Jess Phillips, The Independent
Yet imagining how “thrilled” they must be, after the recent tragedy in the Channel, where four people lost their lives, is even more sobering in light of the debate about small boats and immigration. It doesn’t matter what your political persuasion is: nobody can think that the status quo is satisfactory. The status quo is heartbreaking. People are dying.
Rishi Sunak has decided that he wanted to look hard at this issue – and has staked quite a lot of political capital on bringing down the enormous backlog of cases of people waiting in the asylum system. They are currently being housed for months (and sometimes years) in hotel accommodation and encampments. Yet the prime minister seems to want us to ignore the fact that the backlog of cases – which is higher than it has ever been – has happened entirely on his watch.
The man has been in one of the top two jobs in politics consistently while this ridiculously expensive situation has spiralled out of control. The reason people who may not have a claim for valid asylum are housed in hotels for years on end – unable to work, unable to move on with their lives – is entirely the fault of the backlog that the Tory government has allowed to happen. There has not been some seismic increase in the number of people seeking asylum; the thing that has dramatically changed is our ability to process them with any skill or speed. In order to look tough on this issue, as they feel they must, the government has taken aim at the modern slavery system. For context: I worked for years with victims of modern slavery. I developed services of safe accommodation and community support for adults and children who had been enslaved. I met kids like Mo Farah who were trafficked for domestic servitude; I met roomfuls of African and Albanian women who had been sold for slavery and locked in rooms.

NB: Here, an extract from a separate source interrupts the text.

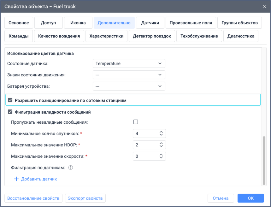Viewport: 271px width, 207px height.
Task: Toggle Разрешить позиционирование по сотовым станциям checkbox
Action: [10, 100]
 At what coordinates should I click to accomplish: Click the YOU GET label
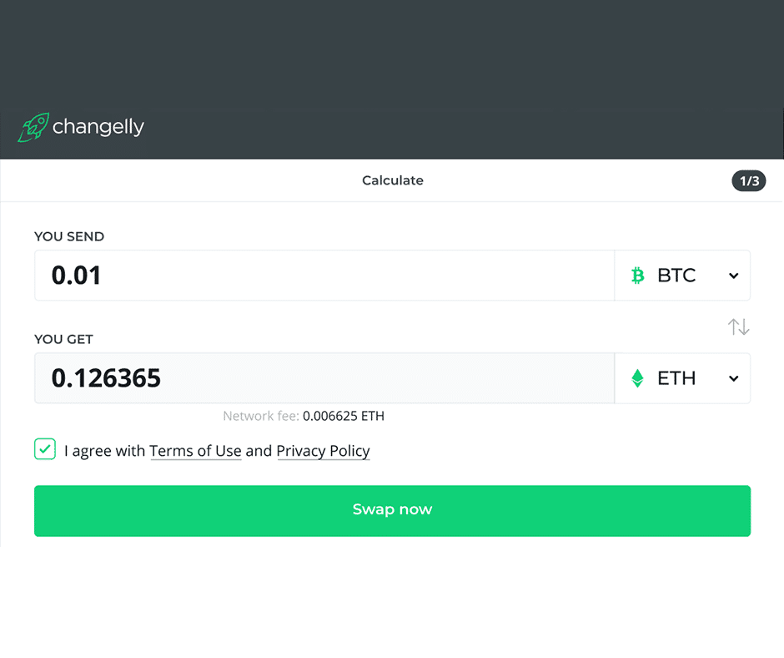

I met women who had been trafficked for their organs and teenagers who had slept on the floors of restaurant kitchens. When I worked on this issue, it was largely a service spearheaded by the Modern Slavery Bill, which sought to rescue foreign nationals from exploitation they had suffered in the UK. Our country should be proud of the laws and services it put in place. Ten years ago, they were pretty world-leading.
Suella Braverman and Rishi Sunak shouldn’t feel proud. They have seen an opportunity, seemingly, to present the UK modern slavery system as a route for bad people to exploit our welcome. When I worked in this service, it took around 45 days to undertake an assessment to see if someone was a legitimate victim of slavery. Today, it takes more than 500 days to do the same thing. Whose fault is it, exactly, that the system became so exploitable?
The government claimed this week that the massive increase in cases of enslavement is the reason the modern slavery system is overwhelmed. They are trying to make out that loads of foreigners coming over and claiming to be slaves is the problem – it suits their rhetoric, you see. They are not wrong on one thing: there are higher numbers of people seeking support from our human trafficking services, at least since my days in the field.
If only Sunak and Braverman had looked a little closer at the reason for the increase, which is because of UK nationals being trafficked for crime. In 2020 and 2021, the most common nationality of people in our modern slavery system was British. This year’s data is not yet complete, and there may have been a shift – but you can already see from the current data that British nationals are still one of the biggest groups of people in the system. Where exactly is Braverman going to deport these people to: Bury St Edmunds?
The British nationals in this system are the adults and children groomed and exploited for slavery and criminal activity. That means county line gangs and grooming gang victims. I worked recently on a case where a British girl trafficked for sex by dangerous gangs for 10 years, from the age of 13, waited 620 days for a decision on her case for the Home Office to identify her as a victim of modern slavery.